The consideration of actually measured material properties in the FE analysis causes further changes, shown in figure 6(b). The combination of measured low Young's moduli and high yield strengths allows to accommodate more thermally-induced stresses elastically. Although the smooth von Mises stress transition is now absent and higher von Mises stresses are present in the uppermost sublayer of the FG transition (max 1605 MPa), the σ_yy maximum further reduces to 968 MPa and plastic strains to 0.005 mm mm⁻¹. The respective maximum positions do not change. It should be noted here that the Fe/W composites studied in [81] are brittle, potentially resulting from many microstructural interfaces. Hence, the low plastic deformations seen here are not only a benefit but also a prerequisite for the mechanical integrity of the FW component.

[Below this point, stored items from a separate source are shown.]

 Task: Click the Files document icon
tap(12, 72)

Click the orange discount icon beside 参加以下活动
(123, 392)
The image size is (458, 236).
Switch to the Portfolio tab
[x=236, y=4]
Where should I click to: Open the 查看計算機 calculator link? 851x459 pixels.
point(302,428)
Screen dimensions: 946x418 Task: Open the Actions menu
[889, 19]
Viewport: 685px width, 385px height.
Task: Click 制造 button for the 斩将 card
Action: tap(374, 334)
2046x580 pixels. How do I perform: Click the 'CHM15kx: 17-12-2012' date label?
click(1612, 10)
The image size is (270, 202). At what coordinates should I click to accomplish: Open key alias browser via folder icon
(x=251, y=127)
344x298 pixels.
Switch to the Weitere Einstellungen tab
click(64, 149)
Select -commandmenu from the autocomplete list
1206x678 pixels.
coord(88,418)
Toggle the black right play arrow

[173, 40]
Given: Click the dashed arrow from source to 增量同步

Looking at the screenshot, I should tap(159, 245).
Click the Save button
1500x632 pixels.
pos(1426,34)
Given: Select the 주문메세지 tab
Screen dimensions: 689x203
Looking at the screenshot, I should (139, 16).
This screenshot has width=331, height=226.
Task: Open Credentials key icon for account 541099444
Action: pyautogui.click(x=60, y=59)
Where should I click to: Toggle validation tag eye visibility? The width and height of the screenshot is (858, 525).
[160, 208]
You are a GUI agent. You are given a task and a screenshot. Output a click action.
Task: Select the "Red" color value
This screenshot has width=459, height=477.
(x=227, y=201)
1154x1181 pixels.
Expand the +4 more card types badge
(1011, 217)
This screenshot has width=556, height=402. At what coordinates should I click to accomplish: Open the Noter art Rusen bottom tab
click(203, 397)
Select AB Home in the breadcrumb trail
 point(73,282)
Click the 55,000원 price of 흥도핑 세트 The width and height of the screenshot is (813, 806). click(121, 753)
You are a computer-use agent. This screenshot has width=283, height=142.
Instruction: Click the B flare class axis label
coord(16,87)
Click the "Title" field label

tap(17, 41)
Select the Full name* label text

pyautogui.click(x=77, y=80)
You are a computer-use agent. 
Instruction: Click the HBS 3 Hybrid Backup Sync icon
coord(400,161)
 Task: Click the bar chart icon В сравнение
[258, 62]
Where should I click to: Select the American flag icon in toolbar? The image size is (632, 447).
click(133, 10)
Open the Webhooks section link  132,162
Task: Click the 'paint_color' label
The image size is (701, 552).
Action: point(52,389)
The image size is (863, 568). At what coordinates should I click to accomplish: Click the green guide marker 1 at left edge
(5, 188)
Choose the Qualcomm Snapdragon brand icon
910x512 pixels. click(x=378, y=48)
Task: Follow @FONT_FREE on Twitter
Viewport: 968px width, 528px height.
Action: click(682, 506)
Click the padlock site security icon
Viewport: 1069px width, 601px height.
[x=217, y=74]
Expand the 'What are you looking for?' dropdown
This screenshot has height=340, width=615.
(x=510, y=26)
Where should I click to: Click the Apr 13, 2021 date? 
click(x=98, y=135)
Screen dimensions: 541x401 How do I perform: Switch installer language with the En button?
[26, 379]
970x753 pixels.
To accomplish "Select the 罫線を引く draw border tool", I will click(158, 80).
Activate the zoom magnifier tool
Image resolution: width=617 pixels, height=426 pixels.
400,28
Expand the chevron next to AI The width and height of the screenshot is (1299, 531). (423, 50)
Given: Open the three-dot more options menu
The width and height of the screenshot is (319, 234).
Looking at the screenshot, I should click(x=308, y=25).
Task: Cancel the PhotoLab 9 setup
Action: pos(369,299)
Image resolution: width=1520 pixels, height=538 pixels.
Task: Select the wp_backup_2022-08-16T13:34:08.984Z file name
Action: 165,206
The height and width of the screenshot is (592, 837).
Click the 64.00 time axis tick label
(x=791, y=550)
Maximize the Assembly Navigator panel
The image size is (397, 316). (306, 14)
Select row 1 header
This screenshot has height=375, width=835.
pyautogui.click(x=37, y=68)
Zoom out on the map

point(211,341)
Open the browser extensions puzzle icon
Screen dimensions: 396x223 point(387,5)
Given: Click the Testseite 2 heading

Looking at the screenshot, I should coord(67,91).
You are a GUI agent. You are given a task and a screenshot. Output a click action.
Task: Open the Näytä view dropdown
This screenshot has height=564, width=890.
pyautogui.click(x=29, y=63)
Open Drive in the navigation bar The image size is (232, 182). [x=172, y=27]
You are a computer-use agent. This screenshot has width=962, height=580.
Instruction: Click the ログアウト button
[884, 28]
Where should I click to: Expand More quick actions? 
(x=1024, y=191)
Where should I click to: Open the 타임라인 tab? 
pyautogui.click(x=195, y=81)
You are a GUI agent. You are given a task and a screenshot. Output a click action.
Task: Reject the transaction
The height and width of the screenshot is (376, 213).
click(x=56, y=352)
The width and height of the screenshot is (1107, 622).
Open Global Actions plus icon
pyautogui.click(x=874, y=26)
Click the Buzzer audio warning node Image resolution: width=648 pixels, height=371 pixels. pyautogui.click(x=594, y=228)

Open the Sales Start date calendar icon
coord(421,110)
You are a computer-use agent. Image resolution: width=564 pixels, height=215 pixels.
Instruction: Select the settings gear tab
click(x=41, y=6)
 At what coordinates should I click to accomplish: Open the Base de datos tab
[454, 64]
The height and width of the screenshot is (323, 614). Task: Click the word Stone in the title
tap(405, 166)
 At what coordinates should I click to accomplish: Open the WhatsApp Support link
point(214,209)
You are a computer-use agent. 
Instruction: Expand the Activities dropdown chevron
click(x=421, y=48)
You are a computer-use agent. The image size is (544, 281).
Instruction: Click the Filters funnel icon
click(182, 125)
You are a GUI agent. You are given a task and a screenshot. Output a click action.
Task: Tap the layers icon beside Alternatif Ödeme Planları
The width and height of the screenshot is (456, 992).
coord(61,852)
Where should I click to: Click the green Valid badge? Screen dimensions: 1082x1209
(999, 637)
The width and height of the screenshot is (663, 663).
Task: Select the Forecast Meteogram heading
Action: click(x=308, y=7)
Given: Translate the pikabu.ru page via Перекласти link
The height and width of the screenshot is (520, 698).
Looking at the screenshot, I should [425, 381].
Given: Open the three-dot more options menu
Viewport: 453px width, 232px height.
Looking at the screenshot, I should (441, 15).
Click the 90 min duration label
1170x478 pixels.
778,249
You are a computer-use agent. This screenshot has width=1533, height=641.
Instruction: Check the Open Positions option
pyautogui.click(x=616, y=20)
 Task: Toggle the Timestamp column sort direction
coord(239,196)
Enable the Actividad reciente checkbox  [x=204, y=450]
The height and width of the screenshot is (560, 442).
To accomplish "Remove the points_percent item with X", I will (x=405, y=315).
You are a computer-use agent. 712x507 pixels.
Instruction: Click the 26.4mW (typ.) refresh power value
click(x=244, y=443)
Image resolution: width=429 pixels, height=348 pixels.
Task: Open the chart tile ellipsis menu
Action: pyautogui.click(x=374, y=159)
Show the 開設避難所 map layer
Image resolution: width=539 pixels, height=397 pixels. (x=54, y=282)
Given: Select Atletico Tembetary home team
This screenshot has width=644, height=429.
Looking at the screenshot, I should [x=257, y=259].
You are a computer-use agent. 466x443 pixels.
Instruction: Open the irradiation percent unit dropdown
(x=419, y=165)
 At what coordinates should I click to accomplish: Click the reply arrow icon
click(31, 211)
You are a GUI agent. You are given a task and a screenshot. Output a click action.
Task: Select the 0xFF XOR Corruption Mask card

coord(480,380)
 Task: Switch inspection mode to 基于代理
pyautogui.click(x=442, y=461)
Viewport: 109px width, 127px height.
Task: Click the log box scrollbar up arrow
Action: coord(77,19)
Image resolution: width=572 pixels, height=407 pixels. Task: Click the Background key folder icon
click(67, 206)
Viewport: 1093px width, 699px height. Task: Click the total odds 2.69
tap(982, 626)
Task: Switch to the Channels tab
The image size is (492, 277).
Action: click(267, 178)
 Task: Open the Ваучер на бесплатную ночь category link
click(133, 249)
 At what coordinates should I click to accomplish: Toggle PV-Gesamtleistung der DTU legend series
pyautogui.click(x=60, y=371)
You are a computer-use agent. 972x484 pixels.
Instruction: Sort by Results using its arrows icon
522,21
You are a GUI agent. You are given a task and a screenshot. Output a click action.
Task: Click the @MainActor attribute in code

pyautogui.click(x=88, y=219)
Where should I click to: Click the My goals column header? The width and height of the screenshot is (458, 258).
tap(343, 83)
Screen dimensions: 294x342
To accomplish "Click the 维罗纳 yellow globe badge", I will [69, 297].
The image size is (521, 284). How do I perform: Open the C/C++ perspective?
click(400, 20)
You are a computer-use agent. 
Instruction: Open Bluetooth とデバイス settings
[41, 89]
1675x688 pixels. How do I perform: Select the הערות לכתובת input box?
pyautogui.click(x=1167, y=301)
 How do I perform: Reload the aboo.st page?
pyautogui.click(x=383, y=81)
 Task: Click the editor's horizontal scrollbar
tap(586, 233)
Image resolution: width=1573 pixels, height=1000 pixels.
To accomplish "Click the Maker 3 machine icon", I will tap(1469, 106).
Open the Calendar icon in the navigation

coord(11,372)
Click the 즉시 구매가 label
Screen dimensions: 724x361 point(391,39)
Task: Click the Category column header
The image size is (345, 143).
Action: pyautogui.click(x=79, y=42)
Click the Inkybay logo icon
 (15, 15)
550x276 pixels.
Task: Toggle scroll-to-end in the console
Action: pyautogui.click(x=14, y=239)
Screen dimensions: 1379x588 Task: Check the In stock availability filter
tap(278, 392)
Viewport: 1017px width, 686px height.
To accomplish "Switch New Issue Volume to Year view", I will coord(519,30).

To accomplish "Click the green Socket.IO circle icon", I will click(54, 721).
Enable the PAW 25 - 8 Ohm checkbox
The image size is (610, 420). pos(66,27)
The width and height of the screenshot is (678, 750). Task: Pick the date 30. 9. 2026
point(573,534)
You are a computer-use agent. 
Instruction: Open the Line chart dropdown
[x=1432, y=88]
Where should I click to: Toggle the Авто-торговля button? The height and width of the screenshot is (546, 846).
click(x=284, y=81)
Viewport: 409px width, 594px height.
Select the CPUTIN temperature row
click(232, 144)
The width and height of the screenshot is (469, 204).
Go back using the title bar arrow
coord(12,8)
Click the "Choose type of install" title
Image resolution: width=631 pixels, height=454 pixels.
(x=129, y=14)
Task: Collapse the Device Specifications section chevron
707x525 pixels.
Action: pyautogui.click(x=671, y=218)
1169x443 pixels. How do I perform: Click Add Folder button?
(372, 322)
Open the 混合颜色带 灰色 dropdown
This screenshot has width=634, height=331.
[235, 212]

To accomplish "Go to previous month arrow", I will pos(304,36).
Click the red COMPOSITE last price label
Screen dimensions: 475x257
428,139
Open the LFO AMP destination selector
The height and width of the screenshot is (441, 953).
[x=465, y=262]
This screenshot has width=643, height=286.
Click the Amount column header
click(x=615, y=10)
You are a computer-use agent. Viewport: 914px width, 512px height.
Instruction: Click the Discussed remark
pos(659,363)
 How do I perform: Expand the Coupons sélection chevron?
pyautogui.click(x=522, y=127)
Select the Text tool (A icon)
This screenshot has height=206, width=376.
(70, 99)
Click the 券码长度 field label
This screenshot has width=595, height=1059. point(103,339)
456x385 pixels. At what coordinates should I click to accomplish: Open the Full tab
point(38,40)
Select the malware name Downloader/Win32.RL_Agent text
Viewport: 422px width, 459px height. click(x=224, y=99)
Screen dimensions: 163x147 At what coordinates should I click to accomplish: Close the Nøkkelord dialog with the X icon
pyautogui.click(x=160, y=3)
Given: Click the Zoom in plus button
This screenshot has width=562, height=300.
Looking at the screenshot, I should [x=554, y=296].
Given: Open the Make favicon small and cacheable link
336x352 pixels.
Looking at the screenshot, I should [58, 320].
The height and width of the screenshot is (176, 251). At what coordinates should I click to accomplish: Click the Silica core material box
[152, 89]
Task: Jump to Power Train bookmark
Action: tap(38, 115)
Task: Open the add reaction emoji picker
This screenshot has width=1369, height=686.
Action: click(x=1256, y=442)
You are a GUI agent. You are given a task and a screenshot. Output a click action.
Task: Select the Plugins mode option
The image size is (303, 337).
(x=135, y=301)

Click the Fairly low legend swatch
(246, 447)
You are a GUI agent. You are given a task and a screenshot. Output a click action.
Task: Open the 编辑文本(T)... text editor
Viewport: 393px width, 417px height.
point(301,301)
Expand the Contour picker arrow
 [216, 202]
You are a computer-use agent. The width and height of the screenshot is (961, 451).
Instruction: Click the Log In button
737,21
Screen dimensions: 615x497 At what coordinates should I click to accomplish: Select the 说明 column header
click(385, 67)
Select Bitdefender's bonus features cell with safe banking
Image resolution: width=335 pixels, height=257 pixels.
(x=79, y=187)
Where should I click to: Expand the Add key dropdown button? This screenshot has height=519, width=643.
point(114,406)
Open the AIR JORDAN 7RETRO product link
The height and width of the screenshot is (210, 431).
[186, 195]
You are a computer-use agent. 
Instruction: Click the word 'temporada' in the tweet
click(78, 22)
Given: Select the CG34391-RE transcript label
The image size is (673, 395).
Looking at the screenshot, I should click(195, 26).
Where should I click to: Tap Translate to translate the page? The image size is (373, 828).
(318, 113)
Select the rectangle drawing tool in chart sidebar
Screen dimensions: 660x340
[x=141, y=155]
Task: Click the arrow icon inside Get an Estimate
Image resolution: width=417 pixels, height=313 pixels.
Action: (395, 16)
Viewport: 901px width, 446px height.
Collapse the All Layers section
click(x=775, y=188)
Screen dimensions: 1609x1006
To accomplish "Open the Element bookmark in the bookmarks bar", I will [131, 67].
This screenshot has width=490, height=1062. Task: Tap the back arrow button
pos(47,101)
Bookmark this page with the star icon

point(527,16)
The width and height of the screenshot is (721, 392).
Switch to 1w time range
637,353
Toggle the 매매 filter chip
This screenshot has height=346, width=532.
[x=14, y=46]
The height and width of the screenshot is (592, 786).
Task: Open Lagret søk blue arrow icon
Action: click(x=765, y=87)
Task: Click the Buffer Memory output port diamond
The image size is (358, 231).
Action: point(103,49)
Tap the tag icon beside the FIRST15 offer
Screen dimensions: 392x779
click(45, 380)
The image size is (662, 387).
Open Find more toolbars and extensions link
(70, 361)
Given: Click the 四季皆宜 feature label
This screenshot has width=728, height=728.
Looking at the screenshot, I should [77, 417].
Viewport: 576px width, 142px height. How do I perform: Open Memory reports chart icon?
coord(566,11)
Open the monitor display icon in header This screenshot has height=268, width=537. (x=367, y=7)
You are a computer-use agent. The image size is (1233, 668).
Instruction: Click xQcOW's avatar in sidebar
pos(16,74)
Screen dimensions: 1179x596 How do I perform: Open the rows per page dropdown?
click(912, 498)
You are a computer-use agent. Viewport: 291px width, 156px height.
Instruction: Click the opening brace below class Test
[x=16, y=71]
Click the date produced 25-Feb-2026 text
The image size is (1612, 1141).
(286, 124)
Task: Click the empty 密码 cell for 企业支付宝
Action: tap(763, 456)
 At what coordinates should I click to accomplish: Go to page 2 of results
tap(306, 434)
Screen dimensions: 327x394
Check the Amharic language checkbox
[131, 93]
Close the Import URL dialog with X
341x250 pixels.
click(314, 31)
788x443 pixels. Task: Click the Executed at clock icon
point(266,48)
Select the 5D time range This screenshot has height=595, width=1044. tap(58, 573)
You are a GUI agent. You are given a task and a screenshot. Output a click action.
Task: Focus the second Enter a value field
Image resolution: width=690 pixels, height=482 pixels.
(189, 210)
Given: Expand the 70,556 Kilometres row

Ongoing work will further show that the amount of ${\mathrm{Fe}}_{7}{{\rm{W}}}_{6}$ in Fe/W composites is not constant but increases over time already at the cooling water temperature of WCLL blankets, 300 °C. Taking this behaviour into account, the characteristics of FG tungsten/steel layers depend on their temperature-time history, which should be taken into account for modelling. While after manufacturing, the properties of FG layers may depend on the particular fabrication technique, this link is assumed here to vanish during high temperature application following a growing influence of intermetallics properties on the homogenized material properties. For FW applications, a solution that reliably suppresses the precipitation in FG tungsten/steel layers is required.